Le tribunal spécial de lutte contre le terrorisme au Soudan a inculpé par contumace Mohamed Hamdane Dagalo, dit Hemedti, chef des Forces de soutien rapide (FSR), ainsi que deux de ses frères et treize autres individus. Ils sont poursuivis pour génocide, crimes de guerre, crimes contre l’humanité et le meurtre de l’ancien gouverneur du Darfour-Ouest, Khamis Abdullah Abkar.
Selon l’acte d’accusation publié le 4 août par le procureur général, les faits reprochés incluent l’organisation de l’attaque contre El-Geneina, capitale du Darfour-Ouest, ainsi que des atrocités ciblées contre la population masalit. Le commandant du secteur, Abd al-Rahman Jumaa, est accusé d’avoir personnellement dirigé les opérations, supervisé l’assassinat du gouverneur et participé à des exécutions sommaires, certains corps ayant été enterrés vivants.
Le 15 avril 2023, El-Geneina a été le théâtre d’une offensive sanglante menée par les FSR, causant la mort de centaines de civils masalits et forçant des dizaines de milliers de survivants à fuir vers le Tchad.
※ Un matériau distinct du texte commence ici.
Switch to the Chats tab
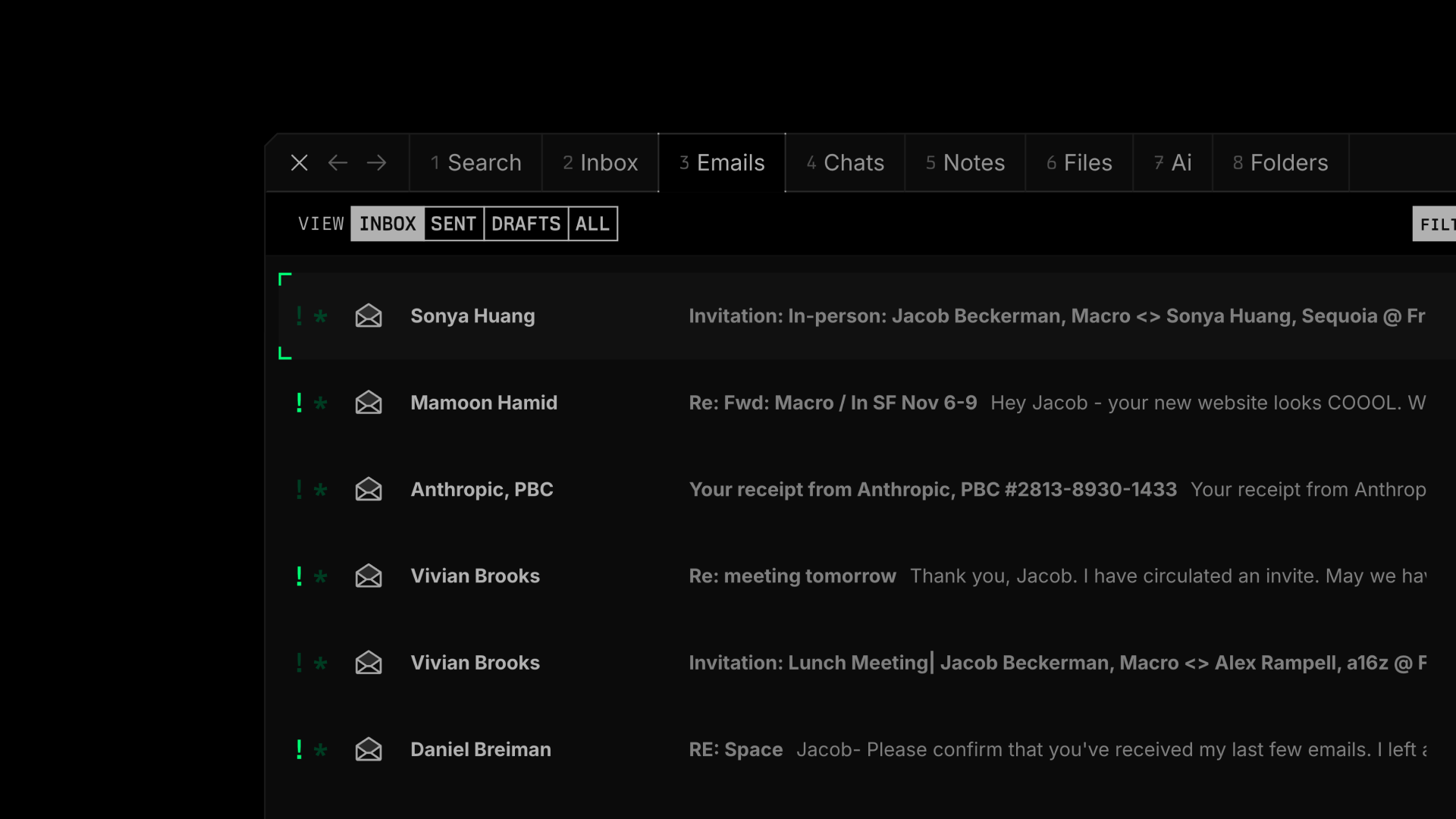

Deux mois plus tard, le 14 juin, l’ancien gouverneur du Darfour-Ouest, arrêté par les FSR, a été retrouvé mort. Son corps portait des traces de torture, comme en témoignent les vidéos diffusées en ligne.
Cette inculpation s’inscrit dans un contexte de guerre civile brutale entre les Forces armées soudanaises (FAS) et les FSR depuis avril 2023. Longtemps considéré comme un allié de circonstance du pouvoir central, Hemedti est désormais dans la ligne de mire d’une justice qui cherche à répondre aux exactions commises dans l’ouest du pays, en particulier contre les communautés non arabes du Darfour.
Le tribunal de Port-Soudan, qui instruit le dossier, affirme s’appuyer sur des preuves solides, dont les témoignages de douze personnes, parmi lesquelles figure le sultan des Masalits, Saad Bahr Eddin. L’absence des accusés n’a pas empêché la procédure, désormais close et en attente de délibération. Ce procès, bien qu’incomplet, représente un tournant symbolique dans la reconnaissance des crimes perpétrés contre les Masalits.
Ces poursuites pourraient marquer un précédent judiciaire important au Soudan, pays rongé par des décennies d’impunité dans les conflits armés. Elles soulèvent aussi une question cruciale : dans un État en guerre, où les autorités peinent à rétablir l’ordre, la justice peut-elle aller au bout de sa mission sans l’appui d’une réelle volonté politique ? La réponse à cette question déterminera la portée réelle de cette inculpation.